What to produce: Copy each of the following entries back without change.

Saved data entries
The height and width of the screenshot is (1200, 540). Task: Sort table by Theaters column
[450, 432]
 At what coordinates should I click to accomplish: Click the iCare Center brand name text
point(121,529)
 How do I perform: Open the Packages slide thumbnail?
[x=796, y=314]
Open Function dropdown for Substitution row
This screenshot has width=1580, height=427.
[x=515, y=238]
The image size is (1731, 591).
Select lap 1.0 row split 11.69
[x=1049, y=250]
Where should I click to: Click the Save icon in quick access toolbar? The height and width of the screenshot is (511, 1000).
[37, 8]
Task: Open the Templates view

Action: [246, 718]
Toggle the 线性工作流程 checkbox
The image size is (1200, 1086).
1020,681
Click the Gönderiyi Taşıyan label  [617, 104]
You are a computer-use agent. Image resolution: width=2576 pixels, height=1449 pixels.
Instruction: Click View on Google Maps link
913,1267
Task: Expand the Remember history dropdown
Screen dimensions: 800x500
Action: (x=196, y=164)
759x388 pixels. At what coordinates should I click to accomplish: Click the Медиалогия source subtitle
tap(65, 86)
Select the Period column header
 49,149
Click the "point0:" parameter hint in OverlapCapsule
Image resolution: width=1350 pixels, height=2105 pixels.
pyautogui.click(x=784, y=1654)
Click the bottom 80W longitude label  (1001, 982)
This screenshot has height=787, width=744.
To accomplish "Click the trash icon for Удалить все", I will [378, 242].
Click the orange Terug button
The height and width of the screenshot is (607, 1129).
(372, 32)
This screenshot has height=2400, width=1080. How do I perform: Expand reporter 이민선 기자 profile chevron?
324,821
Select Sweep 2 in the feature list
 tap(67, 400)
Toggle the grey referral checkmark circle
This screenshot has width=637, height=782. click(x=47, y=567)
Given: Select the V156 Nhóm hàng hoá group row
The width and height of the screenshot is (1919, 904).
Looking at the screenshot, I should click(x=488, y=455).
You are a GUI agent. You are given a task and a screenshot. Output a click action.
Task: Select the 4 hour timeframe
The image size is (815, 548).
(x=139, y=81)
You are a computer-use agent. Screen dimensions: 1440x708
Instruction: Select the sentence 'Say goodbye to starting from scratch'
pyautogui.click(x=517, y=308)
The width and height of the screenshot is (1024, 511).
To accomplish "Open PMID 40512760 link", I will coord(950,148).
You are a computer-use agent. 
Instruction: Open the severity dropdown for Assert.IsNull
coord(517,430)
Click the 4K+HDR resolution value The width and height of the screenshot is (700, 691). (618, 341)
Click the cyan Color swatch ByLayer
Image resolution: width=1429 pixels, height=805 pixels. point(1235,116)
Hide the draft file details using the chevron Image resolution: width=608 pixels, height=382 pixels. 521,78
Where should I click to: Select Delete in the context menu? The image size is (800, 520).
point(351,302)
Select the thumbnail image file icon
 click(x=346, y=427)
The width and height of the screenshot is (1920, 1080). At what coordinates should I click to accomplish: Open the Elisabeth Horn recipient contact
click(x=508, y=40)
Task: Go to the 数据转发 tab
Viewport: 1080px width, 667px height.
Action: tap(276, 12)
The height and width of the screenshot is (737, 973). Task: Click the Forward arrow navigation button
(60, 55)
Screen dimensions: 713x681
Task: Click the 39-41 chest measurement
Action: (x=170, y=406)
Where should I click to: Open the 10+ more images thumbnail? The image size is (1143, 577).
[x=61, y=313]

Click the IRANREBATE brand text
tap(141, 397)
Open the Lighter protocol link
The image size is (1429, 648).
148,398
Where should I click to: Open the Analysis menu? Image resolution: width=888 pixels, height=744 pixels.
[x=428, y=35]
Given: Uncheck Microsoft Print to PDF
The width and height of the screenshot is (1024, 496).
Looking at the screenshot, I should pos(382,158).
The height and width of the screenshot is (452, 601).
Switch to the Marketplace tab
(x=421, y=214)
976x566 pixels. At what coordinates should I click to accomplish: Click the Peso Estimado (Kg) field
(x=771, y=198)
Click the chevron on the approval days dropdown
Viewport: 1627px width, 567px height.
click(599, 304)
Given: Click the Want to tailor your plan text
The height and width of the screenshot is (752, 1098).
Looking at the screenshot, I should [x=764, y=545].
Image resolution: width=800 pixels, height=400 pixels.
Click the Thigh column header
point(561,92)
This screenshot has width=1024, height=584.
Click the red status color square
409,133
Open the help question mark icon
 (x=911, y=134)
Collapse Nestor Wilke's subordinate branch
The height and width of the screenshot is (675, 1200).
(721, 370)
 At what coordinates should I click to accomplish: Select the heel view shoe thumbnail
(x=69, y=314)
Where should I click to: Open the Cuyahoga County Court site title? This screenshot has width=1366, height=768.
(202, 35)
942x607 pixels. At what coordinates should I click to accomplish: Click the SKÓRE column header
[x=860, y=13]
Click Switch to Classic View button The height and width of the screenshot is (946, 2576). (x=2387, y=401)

Response to the exercise:
The height and width of the screenshot is (1200, 540). Task: Sort table by Theaters column
[450, 432]
 At what coordinates should I click to accomplish: Click the iCare Center brand name text
point(121,529)
 How do I perform: Open the Packages slide thumbnail?
[x=796, y=314]
Open Function dropdown for Substitution row
This screenshot has width=1580, height=427.
[x=515, y=238]
The image size is (1731, 591).
Select lap 1.0 row split 11.69
[x=1049, y=250]
Where should I click to: Click the Save icon in quick access toolbar? The height and width of the screenshot is (511, 1000).
[37, 8]
Task: Open the Templates view

Action: [246, 718]
Toggle the 线性工作流程 checkbox
The image size is (1200, 1086).
1020,681
Click the Gönderiyi Taşıyan label  [617, 104]
You are a computer-use agent. Image resolution: width=2576 pixels, height=1449 pixels.
Instruction: Click View on Google Maps link
913,1267
Task: Expand the Remember history dropdown
Screen dimensions: 800x500
Action: (x=196, y=164)
759x388 pixels. At what coordinates should I click to accomplish: Click the Медиалогия source subtitle
tap(65, 86)
Select the Period column header
 49,149
Click the "point0:" parameter hint in OverlapCapsule
Image resolution: width=1350 pixels, height=2105 pixels.
pyautogui.click(x=784, y=1654)
Click the bottom 80W longitude label  (1001, 982)
This screenshot has height=787, width=744.
To accomplish "Click the trash icon for Удалить все", I will [378, 242].
Click the orange Terug button
The height and width of the screenshot is (607, 1129).
(372, 32)
This screenshot has height=2400, width=1080. How do I perform: Expand reporter 이민선 기자 profile chevron?
324,821
Select Sweep 2 in the feature list
 tap(67, 400)
Toggle the grey referral checkmark circle
This screenshot has width=637, height=782. click(x=47, y=567)
Given: Select the V156 Nhóm hàng hoá group row
The width and height of the screenshot is (1919, 904).
Looking at the screenshot, I should click(x=488, y=455).
You are a GUI agent. You are given a task and a screenshot. Output a click action.
Task: Select the 4 hour timeframe
The image size is (815, 548).
(x=139, y=81)
You are a computer-use agent. Screen dimensions: 1440x708
Instruction: Select the sentence 'Say goodbye to starting from scratch'
pyautogui.click(x=517, y=308)
The width and height of the screenshot is (1024, 511).
To accomplish "Open PMID 40512760 link", I will coord(950,148).
You are a computer-use agent. 
Instruction: Open the severity dropdown for Assert.IsNull
coord(517,430)
Click the 4K+HDR resolution value The width and height of the screenshot is (700, 691). (618, 341)
Click the cyan Color swatch ByLayer
Image resolution: width=1429 pixels, height=805 pixels. point(1235,116)
Hide the draft file details using the chevron Image resolution: width=608 pixels, height=382 pixels. 521,78
Where should I click to: Select Delete in the context menu? The image size is (800, 520).
point(351,302)
Select the thumbnail image file icon
 click(x=346, y=427)
The width and height of the screenshot is (1920, 1080). At what coordinates should I click to accomplish: Open the Elisabeth Horn recipient contact
click(x=508, y=40)
Task: Go to the 数据转发 tab
Viewport: 1080px width, 667px height.
Action: tap(276, 12)
The height and width of the screenshot is (737, 973). Task: Click the Forward arrow navigation button
(60, 55)
Screen dimensions: 713x681
Task: Click the 39-41 chest measurement
Action: (x=170, y=406)
Where should I click to: Open the 10+ more images thumbnail? The image size is (1143, 577).
[x=61, y=313]

Click the IRANREBATE brand text
tap(141, 397)
Open the Lighter protocol link
The image size is (1429, 648).
148,398
Where should I click to: Open the Analysis menu? Image resolution: width=888 pixels, height=744 pixels.
[x=428, y=35]
Given: Uncheck Microsoft Print to PDF
The width and height of the screenshot is (1024, 496).
Looking at the screenshot, I should pos(382,158).
The height and width of the screenshot is (452, 601).
Switch to the Marketplace tab
(x=421, y=214)
976x566 pixels. At what coordinates should I click to accomplish: Click the Peso Estimado (Kg) field
(x=771, y=198)
Click the chevron on the approval days dropdown
Viewport: 1627px width, 567px height.
click(599, 304)
Given: Click the Want to tailor your plan text
The height and width of the screenshot is (752, 1098).
Looking at the screenshot, I should [x=764, y=545].
Image resolution: width=800 pixels, height=400 pixels.
Click the Thigh column header
point(561,92)
This screenshot has width=1024, height=584.
Click the red status color square
409,133
Open the help question mark icon
 (x=911, y=134)
Collapse Nestor Wilke's subordinate branch
The height and width of the screenshot is (675, 1200).
(721, 370)
 At what coordinates should I click to accomplish: Select the heel view shoe thumbnail
(x=69, y=314)
Where should I click to: Open the Cuyahoga County Court site title? This screenshot has width=1366, height=768.
(202, 35)
942x607 pixels. At what coordinates should I click to accomplish: Click the SKÓRE column header
[x=860, y=13]
Click Switch to Classic View button The height and width of the screenshot is (946, 2576). (x=2387, y=401)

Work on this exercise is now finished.